TASK DIRECTIONS: Return, exactly and with nothing added, the line with "[Advertisement] (357, 611)" together with all lines after it through the end of the data below. No pictures belong in the copy.
· · · ·
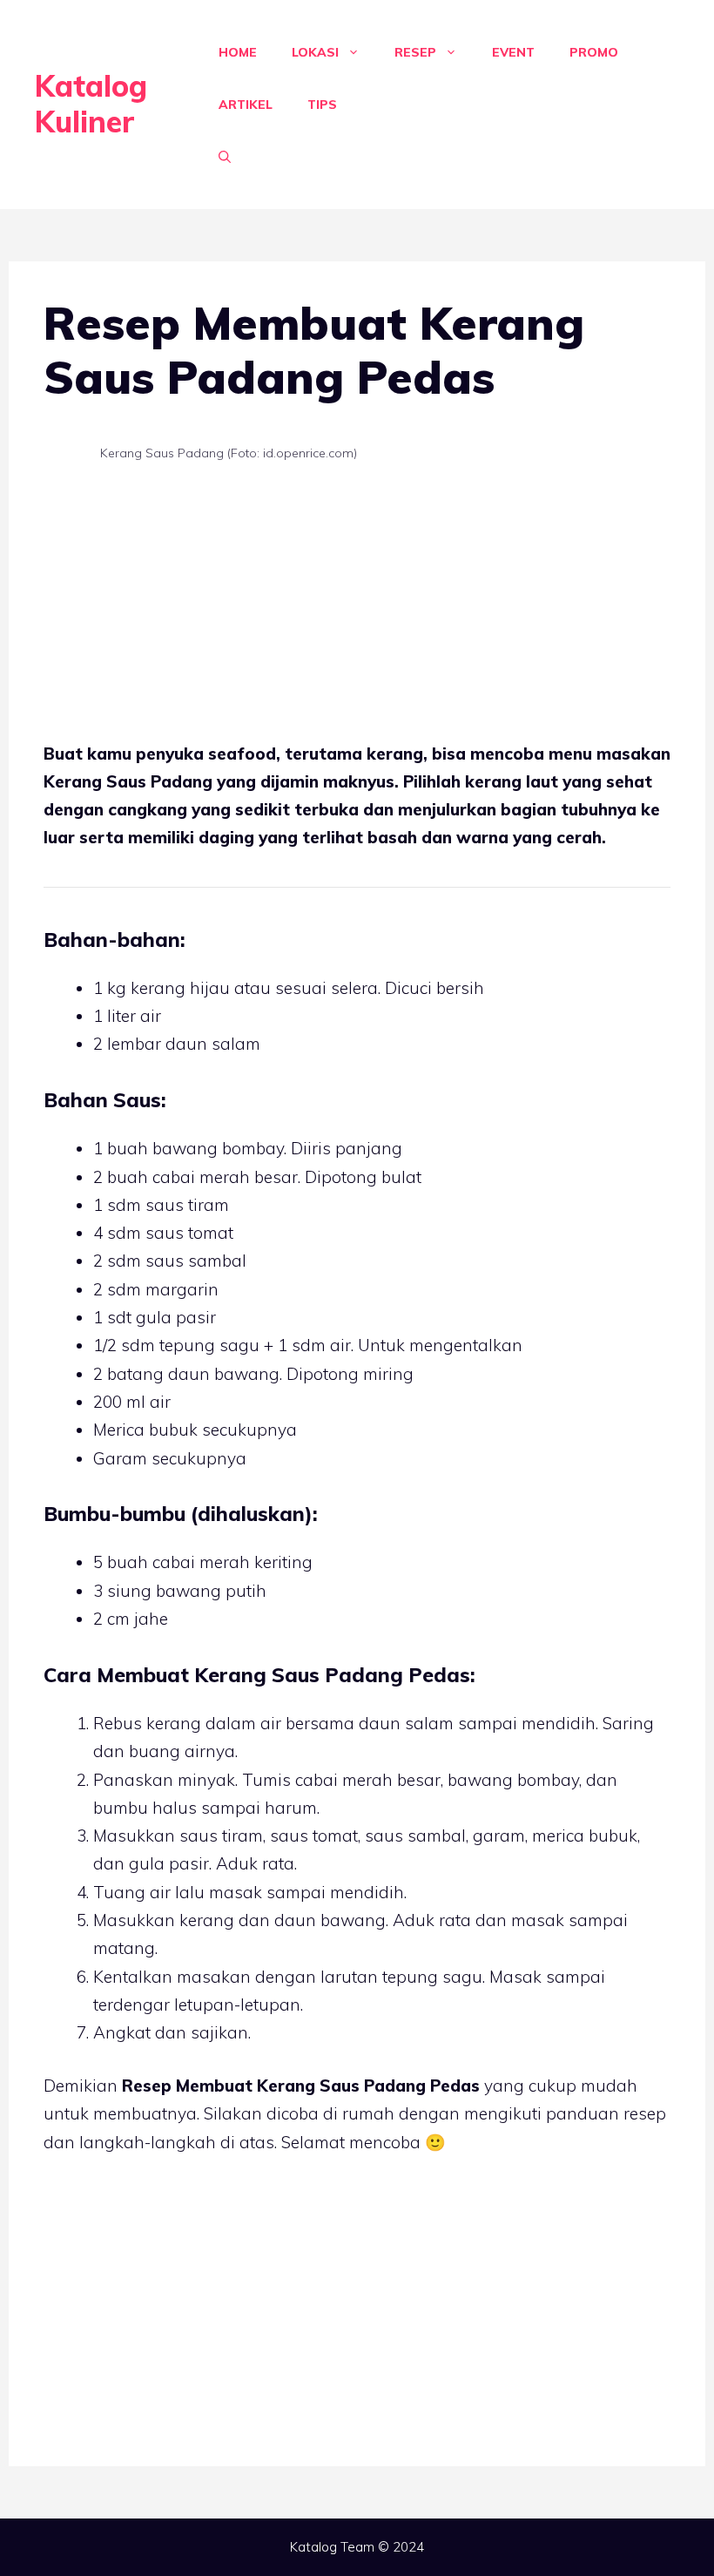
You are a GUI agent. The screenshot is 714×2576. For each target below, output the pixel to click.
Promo (593, 52)
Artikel (246, 104)
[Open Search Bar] (224, 157)
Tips (322, 104)
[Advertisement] (357, 611)
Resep (415, 52)
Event (513, 52)
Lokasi (315, 52)
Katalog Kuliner (91, 103)
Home (238, 52)
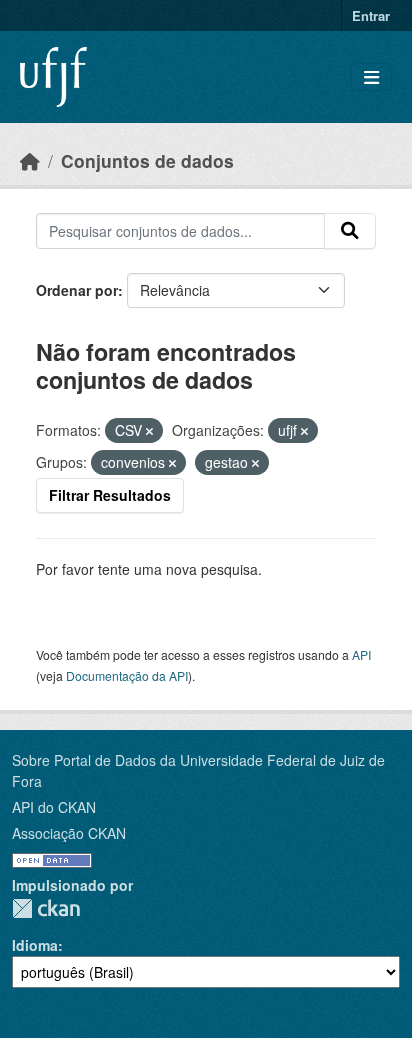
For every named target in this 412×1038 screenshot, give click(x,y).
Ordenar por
· · · ·
EXPECTED ANSWER:
[Advertisement] (357, 611)
Resep (415, 52)
Event (513, 52)
Lokasi (315, 52)
Katalog Kuliner (91, 103)
Home (238, 52)
For every named target in this 412×1038 screenshot, give click(x,y).
Ordenar por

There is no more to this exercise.